The name Lisa was then given to a new computer Jobs was working on, but he created the acronym "Local Integrated Software Architecture" to explain the name to customers. In a very strange act of parenting, he told Lisa he did not name the computer after her. According to Isaacson's book, Steve Jobs, years later Jobs said, "Obviously, it was named for my daughter."
Strangely, though, perhaps terrified by the prospect of being a father, Jobs publicly denied being Lisa's dad, and a legal case followed. Even after a DNA paternity test established Jobs as Lisa's father, he made up a ridiculous argument that because the DNA test said he was 94.1 percent likely to be Lisa's father, 28 percent of the male population could also be Lisa's father. Years later, Jobs apologized for the cruel remarks.
Once paternity was legally declared, Jobs was forced to give Lisa's mom $385 per month in child support. He increased the amount to a mere $500 a month once he became a millionaire. As Lisa Brennan got older, she and her father reconciled, and she even lived with him during high school. She legally changed her name to Lisa Brennan-Jobs. Wanting to be a writer, Lisa attended Harvard University and graduated in 2000.
Originally published October 2015. Updated August 2017.
Lisa Brennan-Jobs is the real star of the movie
According to AppleInsider, Lisa Brennan-Jobs gave a rare interview in which she spoke about her life after her father's death, saying, "It wasn't until really he passed away that we all as kids and my mother realized how much he really had an effect on the family. And while he wasn't involved on a kind of day-to-day basis, when I think of who I am today and who my brothers and sisters are, so much of it is thanks to my father."
When asked why she didn't pursue computer engineering like her father, she said Jobs urged his children to explore different fields and find what made them happy. But it's easy to see that a career in technology would be intimidating, considering he accomplished so much in his short life. "He encouraged us to follow our dreams. I had big shoes to fill if I wanted to go into science," Brennan-Jobs said.
Steve Jobs screenwriter, Aaron Sorkin, said he discussed the movie with Lisa Brennan-Jobs before making it and calls her the "heroine of the film."
According to Business Insider, Sorkin also said, "At first I didn't know what I was looking for. Lisa didn't speak to Walter Isaacson when Walter was writing the book because her father was alive at the time. But she was willing to speak to me. She was able to tell stories about her father that weren’t necessarily flattering stories, but she would tell the story and then show me how you could see he really did love her."
Lisa Brennan-Jobs has three half-siblings, Reed, Erin and Eve, whose mother is Jobs' widow, Laurene Powell Jobs. Lisa Brennan-Jobs is currently a freelance writer living in New York and has written for such publications as O, The Oprah Magazine and Vogue. You can also read Lisa Brennan-Jobs' blog. In the movie, Brennan-Jobs is played by actresses Ripley Sobo, Makenzie Moss and Perla Haney-Jardine at various ages.

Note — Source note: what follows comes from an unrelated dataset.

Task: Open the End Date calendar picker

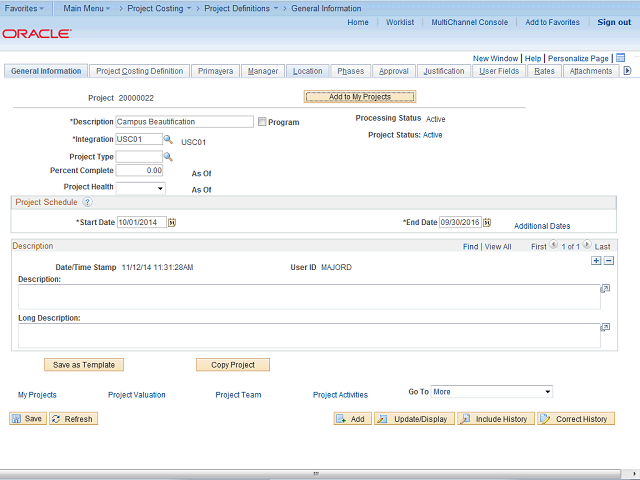Action: [487, 222]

Lisa Brennan-Jobs writer of Vogue, Apple CEO Steve Jobs only Daughter. pic.twitter.com/FClyewx0— glaiza pizza (@glaizaPizzaFox) October 6, 2011
But that still doesn't answer the question on everyone's mind: Was the portrayal of Steve Jobs' daughter in the movie really accurate? There are plenty of facts about Lisa in the movie that have been confirmed — like the paternity dispute and the initial denial that Jobs named the Apple Lisa after his daughter. And yet, like most on-screen adaptations, the Steve Jobs movie isn't 100 percent on point.
The scene of 5-year-old Lisa bonding with Jobs backstage by using MacPaint is reported to be pure fiction. And while we don't want to give away any spoilers, the big reconciliation between Jobs and Lisa at the end of the movie also leaves out the fact that Jobs had remarried and had three other kids. What's true is most of the good stuff, though some details may be shaky. Jobs and Lisa were in a much better place before he died in 2011, and their tumultuous relationship alone makes the movie worth watching.